My name is Ramon Mohamed son of Amir Mohamed and Mary Watts. My father, a practicing Muslim and Pushtoon from the North West Frontier Province of Pakistan (NWFP), arrived in Sheffield in the 1950’s as part of the first wave of colonial immigrants invited by the British Government to work in the steel industry. My mother, a practicing Christian was born in Sheffield, worked for most of her life in Bassetts sweet factory.
Together they had eight children, I was their fourth son and the only child given a name from my father’s family, my paternal grandfather, Ramon, meaning ‘the Merciful and Compassionate one’, one of the ninety-nine names given to Allah. Our parents followed the religious orthodoxies of both Christianity and Baptism, and the Islamic custom of whispering the Adhaan into the newborn babies right ear, to establish our faiths.
During my early childhood my father would send us to Industry Road Mosque located in a house to learn the Qur’an, my mother would encourage us to go to Sunday school at the Baptist Church on Eleanor Street. As a young child I knew I was different, one parent had brown skin the other white skin. This difference was exacerbated by the fact the there were no other Pakistani families living on our road and definitely no dual-heritage children to play with. At night in bed my confusion would keep me awake, tossing and turning, feeling uncomfortable in my own skin.

Source material
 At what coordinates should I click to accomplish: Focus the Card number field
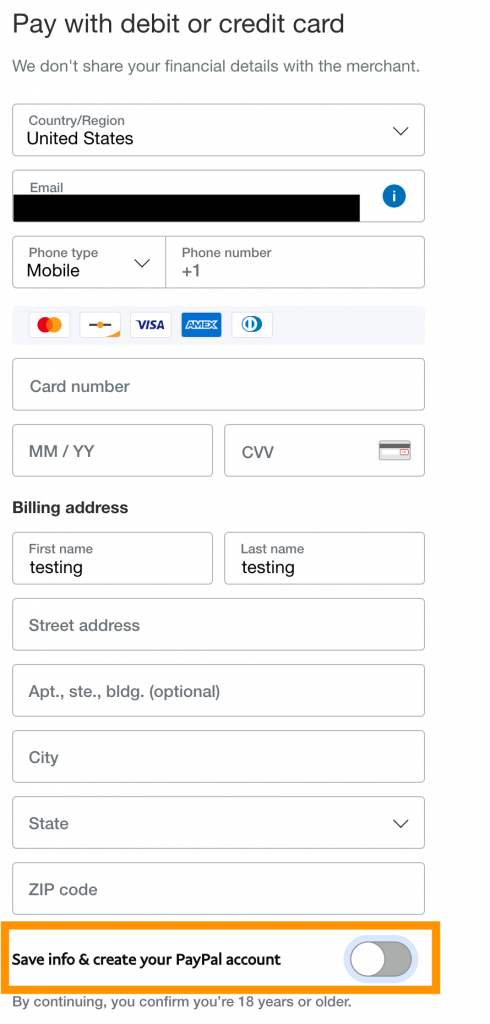tap(218, 385)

Job A
Answer these from the family account above:
(i) Where did the mother work for most of her life?
(ii) What does the name Ramon mean?
(iii) On which street was the Baptist Church where the mother encouraged Sunday school?
Job B
Print the family account word for word, between "My name is Ramon" and "Bassetts sweet factory.", inclusive.

Task solution A
(i) Bassetts sweet factory
(ii) 'the Merciful and Compassionate one'
(iii) Eleanor Street

Task solution B
My name is Ramon Mohamed son of Amir Mohamed and Mary Watts. My father, a practicing Muslim and Pushtoon from the North West Frontier Province of Pakistan (NWFP), arrived in Sheffield in the 1950’s as part of the first wave of colonial immigrants invited by the British Government to work in the steel industry. My mother, a practicing Christian was born in Sheffield, worked for most of her life in Bassetts sweet factory.